I feel extremely privileged to be here and have very much enjoyed my service—I do indeed consider it a public service—and I understand that it is difficult to justify that a seat in this House can be obtained by inheritance. However, I cannot allow this debate to pass without saying that seats in this House obtained through donations to political parties are even more difficult to justify, and I think that the political parties ought to address that problem as well.

I know that there are some noble Lords who consider that it might be possible to resist, filibuster or in some way delay the hereditary Peers Bill when it arrives. I am not of that view. The Bill was in the Labour Party manifesto. It was in the speech from the Throne. It will pass in the House of Commons with a large majority. For the House of Lords to be seen to be in any way opposing or delaying it would be unseemly and would not reflect well on the reputation of this House.

In recent years, we have amended various pieces of legislation and have often had the public on our side, but on this one, if the public are remotely interested, I do not believe they will support the continuation of hereditary Peers in this House. I will personally be very sad to leave, and I believe that many hereditary Peers have rendered dutiful, selfless and hard-working service, but the general election has elected a Government with a huge majority to remove us, and they must have their way.

It might interest noble Lords if I quote from a speech made in this House in May 1846 by the first Duke of Wellington. The subject of the debate was the repeal of the corn laws. The first Duke was at the time the Leader of the House of Lords. He stated that the measure was in the speech from the Throne and had been passed by a majority of the House of Commons. He further stated that it had

“been agreed to by the other two branches of the Legislature”.

In such a situation, he declared, the House of Lords is

“entirely powerless; without the House of Commons and the Crown, the House of Lords can do nothing ”.—[Official Report, 28/5/1846; col. 1404.]
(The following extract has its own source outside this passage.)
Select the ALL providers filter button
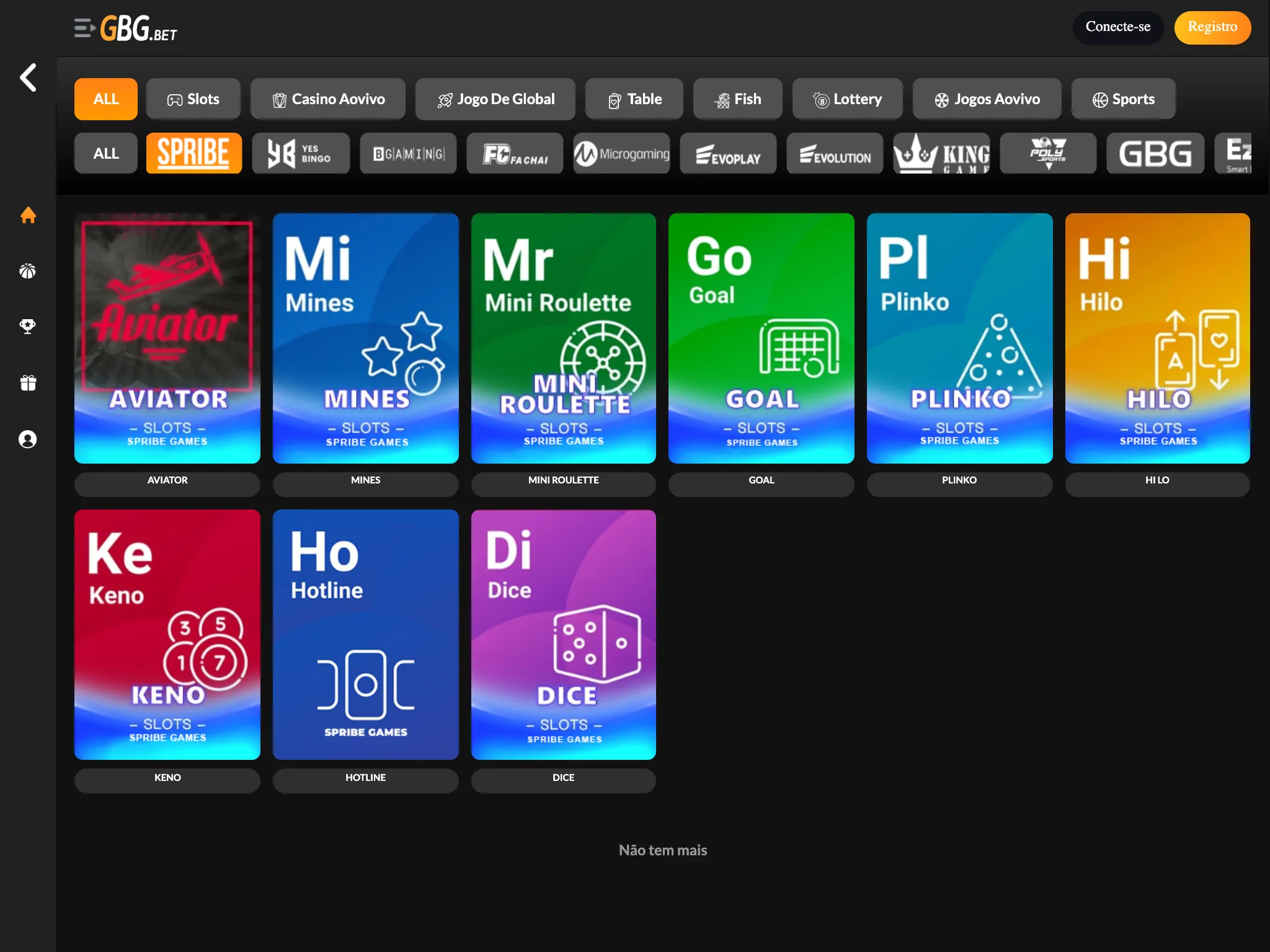This screenshot has width=1270, height=952. (x=106, y=154)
So in 1846, long before the Parliament Acts of 1911 and 1949 and long before the Salisbury/Addison convention, the first Duke as Leader of the House believed that the House should pass that particular Bill whatever the personal preferences of the ultras on the right wing of the Conservative Party. That is more or less my view today on the hereditary Peers Bill. When it comes to us, I will react accordingly, and I hope that those Members wishing in any way to obstruct the Bill will allow it to pass.